┌────────

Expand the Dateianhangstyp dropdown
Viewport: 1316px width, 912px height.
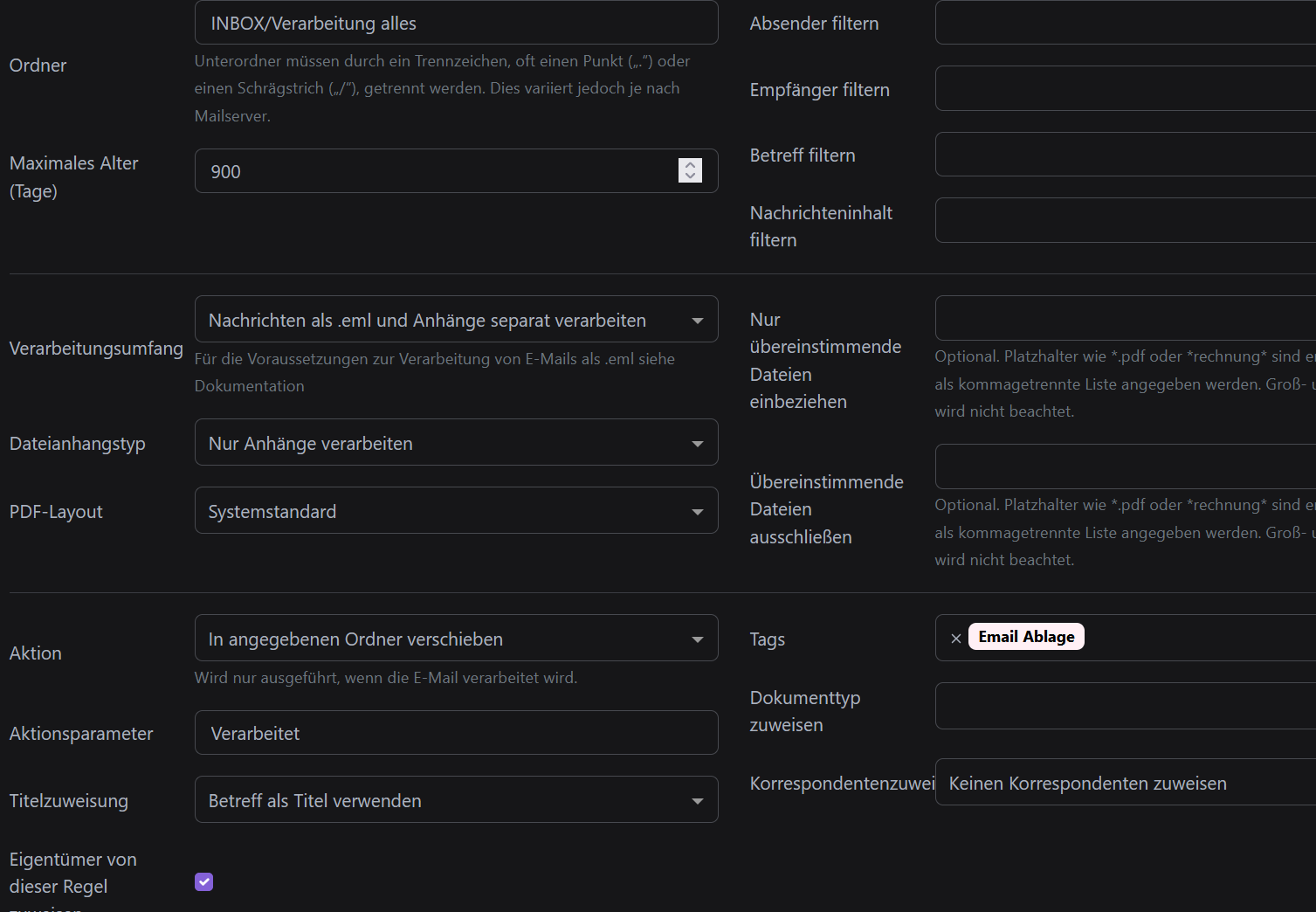456,443
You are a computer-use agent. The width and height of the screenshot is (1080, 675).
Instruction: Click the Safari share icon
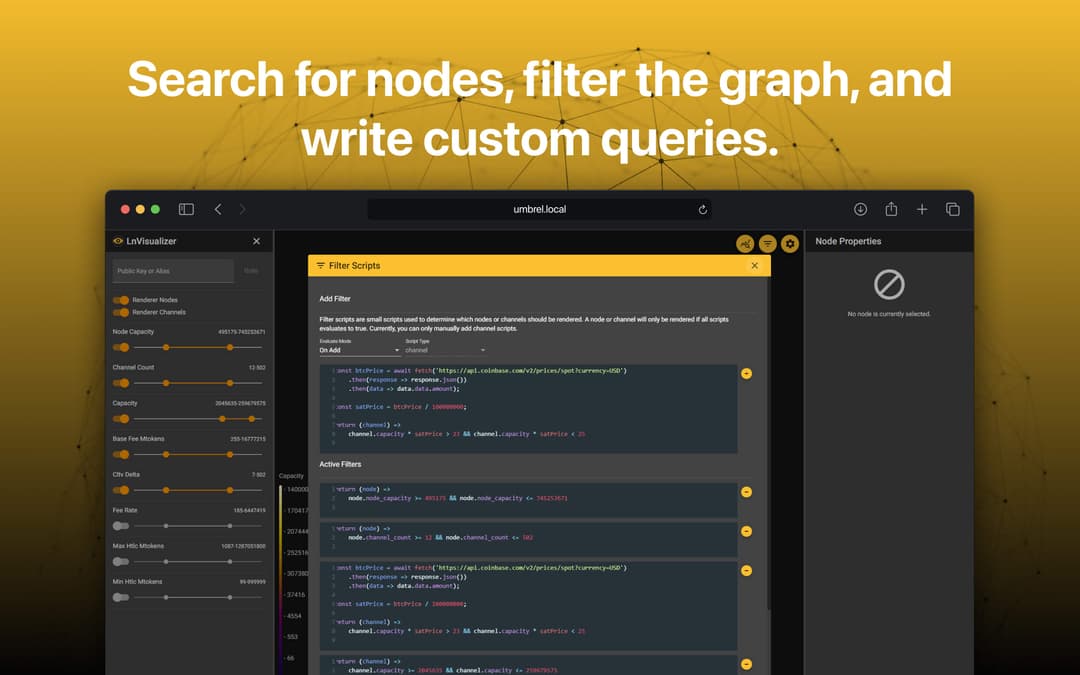point(890,209)
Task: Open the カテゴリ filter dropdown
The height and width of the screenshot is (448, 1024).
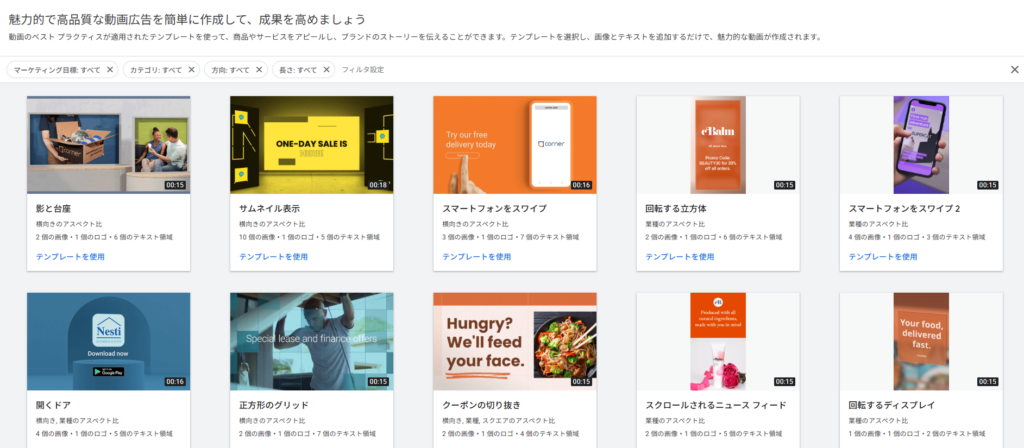Action: click(156, 70)

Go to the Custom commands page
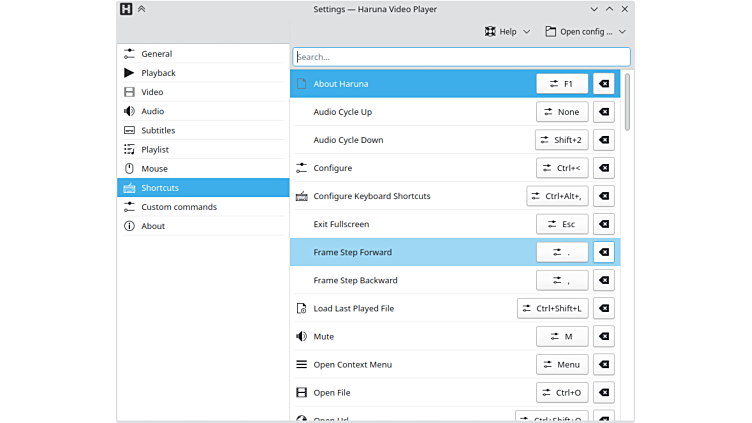tap(178, 207)
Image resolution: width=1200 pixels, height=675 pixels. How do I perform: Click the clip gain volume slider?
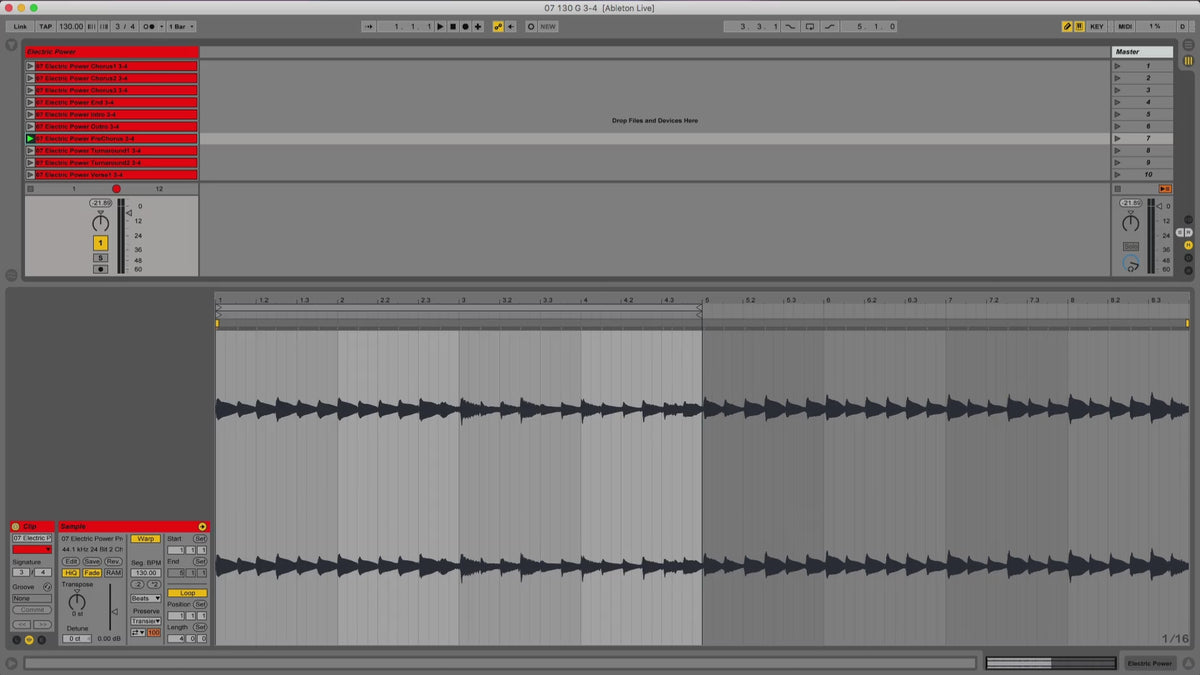pyautogui.click(x=111, y=610)
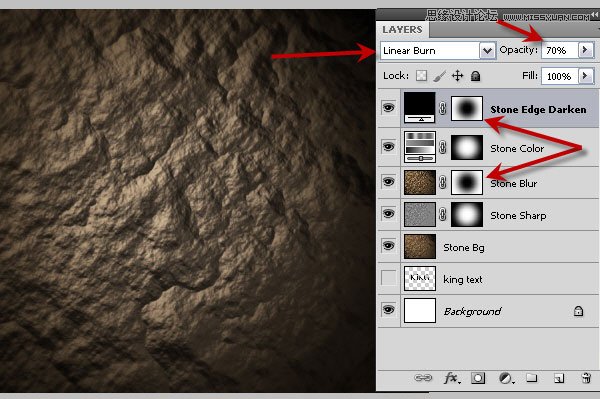Click the link layers icon at panel bottom
Viewport: 600px width, 399px height.
pyautogui.click(x=423, y=378)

└────────

■ **Assignment**:
Lines in the material above that contain "dropdown": how many are there? Reply with the number only.

■ **Result of this exercise**:
2